Present the lines below as a Markdown table with the columns Row and Line, numbering each line, skipping blank lines, and leaving the pictures out.

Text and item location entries
-=-=-=-=-
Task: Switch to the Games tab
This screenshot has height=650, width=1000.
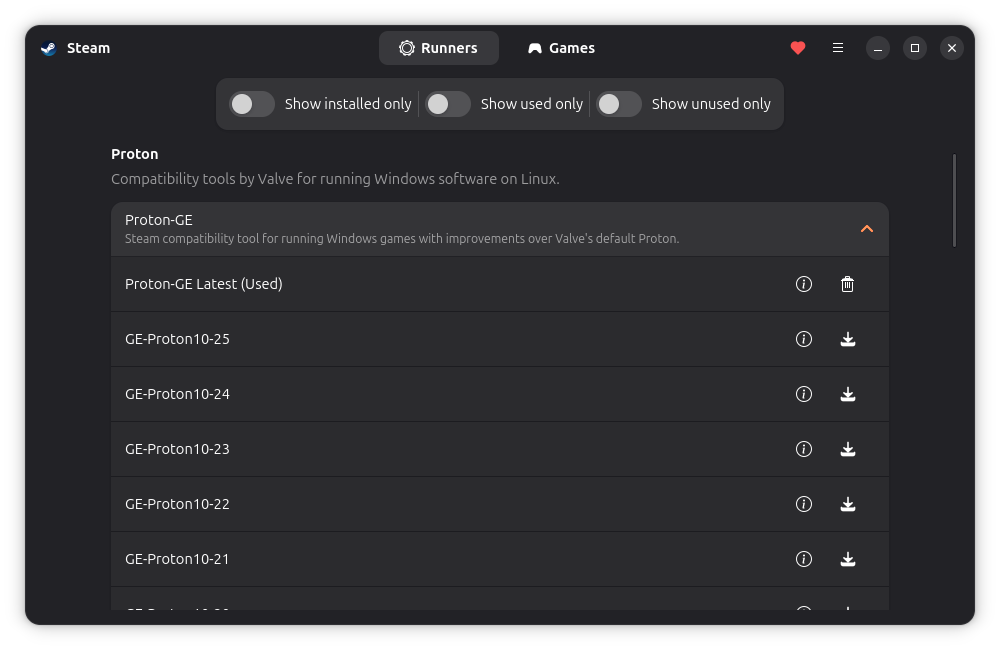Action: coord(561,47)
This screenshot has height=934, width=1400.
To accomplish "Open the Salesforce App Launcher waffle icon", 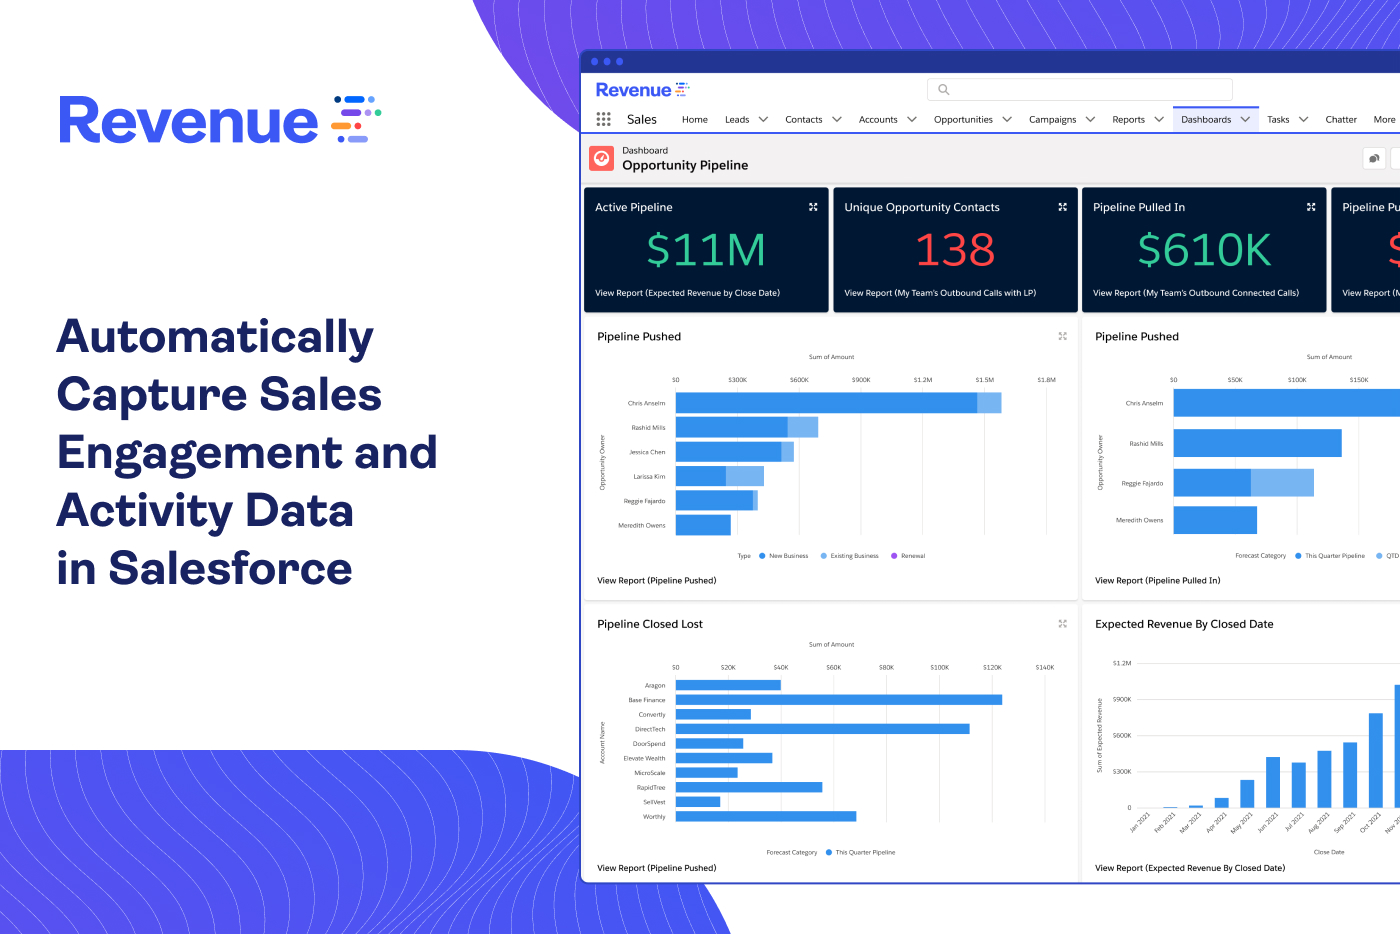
-=-=-=-=-
THE OUTPUT
| Row | Line |
|---|---|
| 1 | Task: Switch to the Games tab |
| 2 | This screenshot has height=650, width=1000. |
| 3 | Action: coord(561,47) |
| 4 | This screenshot has height=934, width=1400. |
| 5 | To accomplish "Open the Salesforce App Launcher waffle icon",  |